**Required task:**
Copy all of the records below word for word, line by line.

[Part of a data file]
____

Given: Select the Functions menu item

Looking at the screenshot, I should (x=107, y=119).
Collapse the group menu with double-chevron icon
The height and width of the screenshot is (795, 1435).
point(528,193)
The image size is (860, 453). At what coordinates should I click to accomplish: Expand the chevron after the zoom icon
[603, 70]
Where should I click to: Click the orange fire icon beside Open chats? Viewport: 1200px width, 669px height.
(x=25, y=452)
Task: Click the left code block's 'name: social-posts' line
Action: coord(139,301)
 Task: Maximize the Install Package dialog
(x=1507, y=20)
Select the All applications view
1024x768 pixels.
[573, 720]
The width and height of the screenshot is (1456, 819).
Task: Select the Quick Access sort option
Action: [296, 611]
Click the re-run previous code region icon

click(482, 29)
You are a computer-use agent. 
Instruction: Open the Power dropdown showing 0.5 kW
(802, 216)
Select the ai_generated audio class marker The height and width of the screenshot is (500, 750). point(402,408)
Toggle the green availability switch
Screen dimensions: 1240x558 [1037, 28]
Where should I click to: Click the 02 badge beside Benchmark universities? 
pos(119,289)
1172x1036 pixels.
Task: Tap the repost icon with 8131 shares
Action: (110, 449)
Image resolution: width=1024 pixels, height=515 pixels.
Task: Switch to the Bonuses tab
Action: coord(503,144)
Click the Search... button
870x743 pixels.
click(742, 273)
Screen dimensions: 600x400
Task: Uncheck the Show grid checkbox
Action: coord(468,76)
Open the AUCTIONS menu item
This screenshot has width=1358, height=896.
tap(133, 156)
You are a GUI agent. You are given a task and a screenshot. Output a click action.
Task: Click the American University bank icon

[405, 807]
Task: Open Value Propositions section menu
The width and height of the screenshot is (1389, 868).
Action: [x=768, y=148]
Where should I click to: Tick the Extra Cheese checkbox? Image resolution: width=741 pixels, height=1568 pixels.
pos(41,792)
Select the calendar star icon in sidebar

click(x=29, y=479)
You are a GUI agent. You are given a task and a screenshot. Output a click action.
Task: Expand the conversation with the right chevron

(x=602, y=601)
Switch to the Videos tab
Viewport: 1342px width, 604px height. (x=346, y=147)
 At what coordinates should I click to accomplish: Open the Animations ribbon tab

____

**Reply to the exercise:**
Given: Select the Functions menu item

Looking at the screenshot, I should (x=107, y=119).
Collapse the group menu with double-chevron icon
The height and width of the screenshot is (795, 1435).
point(528,193)
The image size is (860, 453). At what coordinates should I click to accomplish: Expand the chevron after the zoom icon
[603, 70]
Where should I click to: Click the orange fire icon beside Open chats? Viewport: 1200px width, 669px height.
(x=25, y=452)
Task: Click the left code block's 'name: social-posts' line
Action: coord(139,301)
 Task: Maximize the Install Package dialog
(x=1507, y=20)
Select the All applications view
1024x768 pixels.
[573, 720]
The width and height of the screenshot is (1456, 819).
Task: Select the Quick Access sort option
Action: [296, 611]
Click the re-run previous code region icon

click(482, 29)
You are a computer-use agent. 
Instruction: Open the Power dropdown showing 0.5 kW
(802, 216)
Select the ai_generated audio class marker The height and width of the screenshot is (500, 750). point(402,408)
Toggle the green availability switch
Screen dimensions: 1240x558 [1037, 28]
Where should I click to: Click the 02 badge beside Benchmark universities? 
pos(119,289)
1172x1036 pixels.
Task: Tap the repost icon with 8131 shares
Action: (110, 449)
Image resolution: width=1024 pixels, height=515 pixels.
Task: Switch to the Bonuses tab
Action: coord(503,144)
Click the Search... button
870x743 pixels.
click(742, 273)
Screen dimensions: 600x400
Task: Uncheck the Show grid checkbox
Action: coord(468,76)
Open the AUCTIONS menu item
This screenshot has width=1358, height=896.
tap(133, 156)
You are a GUI agent. You are given a task and a screenshot. Output a click action.
Task: Click the American University bank icon

[405, 807]
Task: Open Value Propositions section menu
The width and height of the screenshot is (1389, 868).
Action: [x=768, y=148]
Where should I click to: Tick the Extra Cheese checkbox? Image resolution: width=741 pixels, height=1568 pixels.
pos(41,792)
Select the calendar star icon in sidebar

click(x=29, y=479)
You are a GUI agent. You are given a task and a screenshot. Output a click action.
Task: Expand the conversation with the right chevron

(x=602, y=601)
Switch to the Videos tab
Viewport: 1342px width, 604px height. (x=346, y=147)
 At what coordinates should I click to accomplish: Open the Animations ribbon tab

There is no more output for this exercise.